Fluorescence microscope observation

Strains were cultured in shake flasks containing 50 mL of LB medium at 200 rpm, 30 °C. Samples were taken at intervals. Concentrate OD of the sample to about 0.8 (slight turbidity is enough) with phosphate buffered saline. Agarose gel (20 mL ddH2O, 0.1 g agarose, 0.5 g LB powder) was prepared, melted and poured into a plate. The thickness of the gel was about 1 mm and cut into a square of about 1.5 cm. 5 μL of bacteria solution were dropped onto a long cover glass and the gel was applied to the sample for inverted microscope observation. Microscopy images of samples were taken using a Super Resolution Laser Scanning Confocal Microscope (LSM900). The magnification was 40 times. GFP fluorescence intensity was analyzed using ImageJ software.

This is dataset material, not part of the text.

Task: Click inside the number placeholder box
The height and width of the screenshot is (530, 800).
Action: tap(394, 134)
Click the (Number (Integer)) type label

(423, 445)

Microscopic observation of cell morphology

Strains were cultured in 24-well plates containing 1 mL of LB medium. 3 μL samples were taken at intervals. The cell shape was recorded by bright-field imaging using Positive fluorescence microscope at 100 magnification times. Cell lengths were measured by ImageJ manually.

Analysis of chemical concentrations

OD was measured at 600 nm with a spectrophotometer (Shimadzu, Japan). Fermentation samples were centrifuged at 12,000 rpm for 5 min and the supernatant was used for extracellular metabolite detection. Glucose, succinate, and MVA were quantitatively determined using an HPLC system (Shimadzu, Japan) equipped with a refractive index detector (RID-10A; Shimadzu) and an Aminex HPX-87H ion exclusion column (Bio-Rad, USA). AHL was quantitatively determined using an HPLC system equipped with a variable wavelength detector and a SHIMADZU FU-ODS chromatographic column.

Statistics and reproducibility

The details about experimental design and statistics used in different data analyses performed in this study are given in the respective sections of results and methods. In the characterization of circuit, the results of two or three independent samples are usually presented simultaneously, and the results of characterization and fitting have been shown in the manuscript. In fermentation experiment, error bars indicate three independent experiments. The analyses are performed using the GraphPad Prism software.

Reporting summary

Further information on research design is available in the Nature Portfolio Reporting Summary linked to this article.